_Record excerpts_
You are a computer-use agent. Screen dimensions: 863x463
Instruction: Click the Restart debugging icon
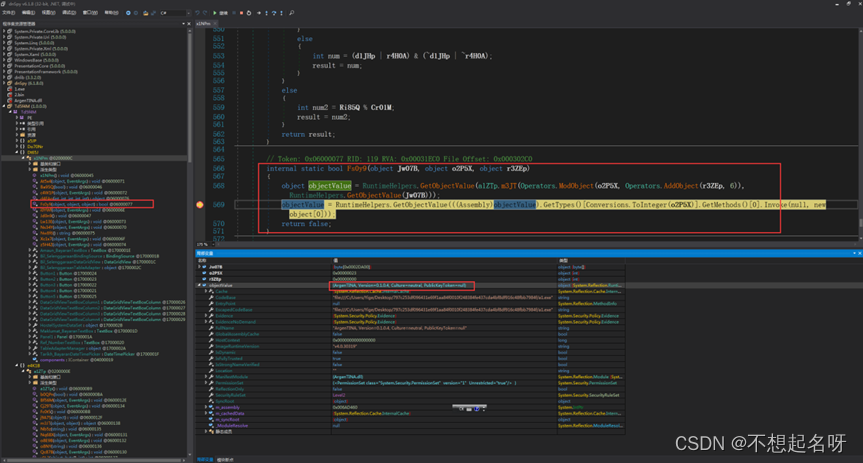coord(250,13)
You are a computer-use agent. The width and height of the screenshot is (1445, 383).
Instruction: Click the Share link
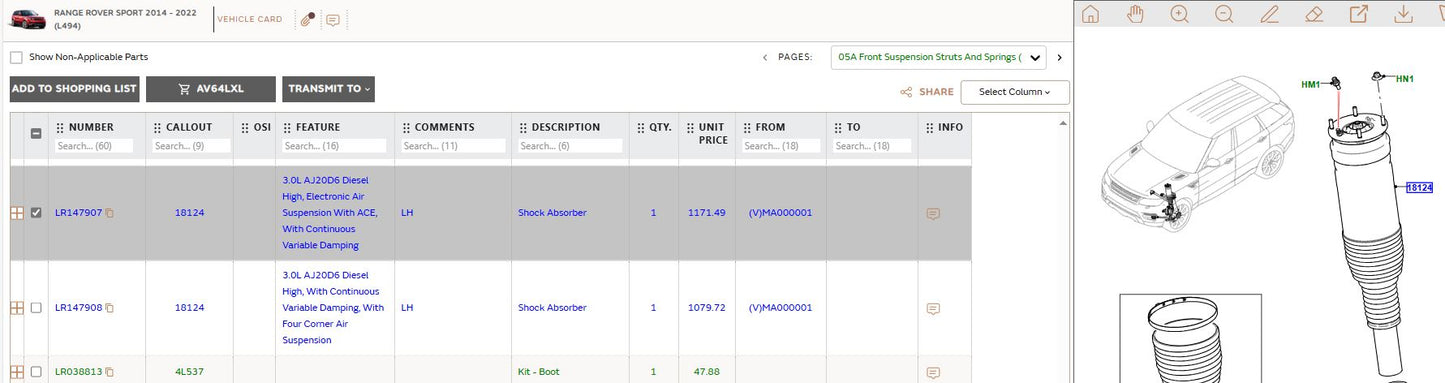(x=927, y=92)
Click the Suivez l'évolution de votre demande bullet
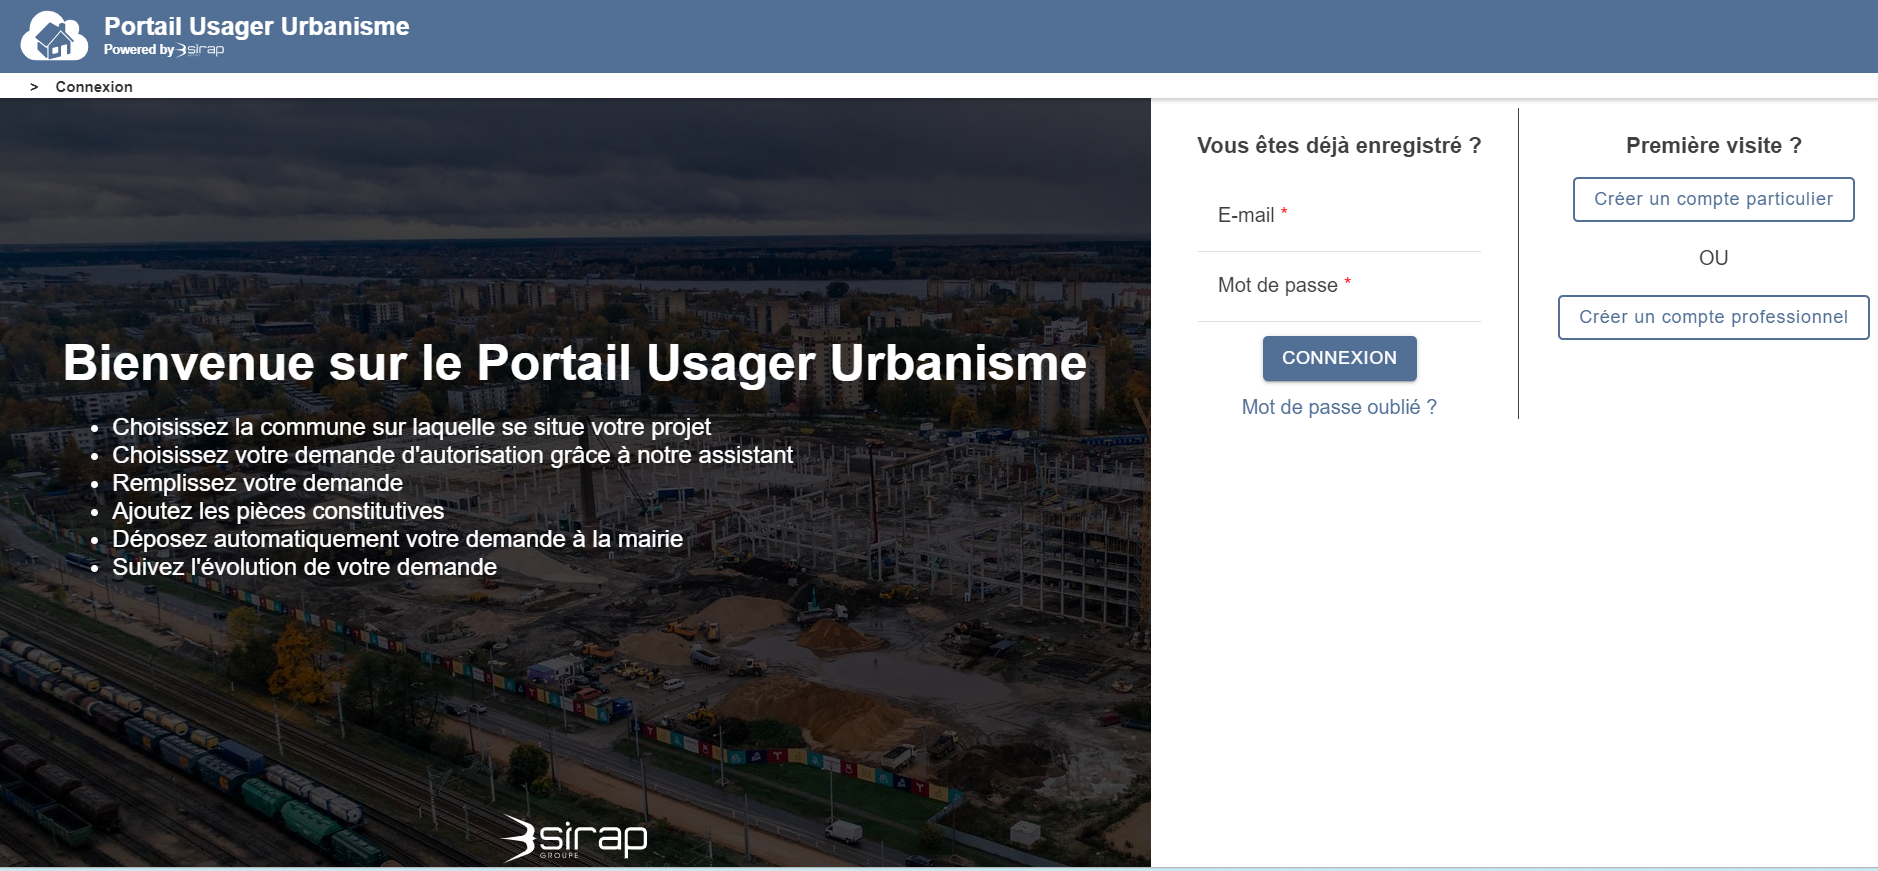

_Assigned task_
Lines containing the word "computer": copy each of them from the material.

_Answer box_
You are a computer-use agent. Screen dimensions: 863x463
You are a computer-use agent. The width and height of the screenshot is (1445, 383).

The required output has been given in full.